Saved data entries
=-=-=-=-=
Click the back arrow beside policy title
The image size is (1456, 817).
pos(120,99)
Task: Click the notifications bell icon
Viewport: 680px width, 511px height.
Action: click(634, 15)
=-=-=-=-=
### Your instructions
Write out the items again, changing "notifications bell icon" to "alerts bell icon" and keeping everything else as it is.

### Written solution
Click the back arrow beside policy title
The image size is (1456, 817).
pos(120,99)
Task: Click the alerts bell icon
Viewport: 680px width, 511px height.
Action: click(634, 15)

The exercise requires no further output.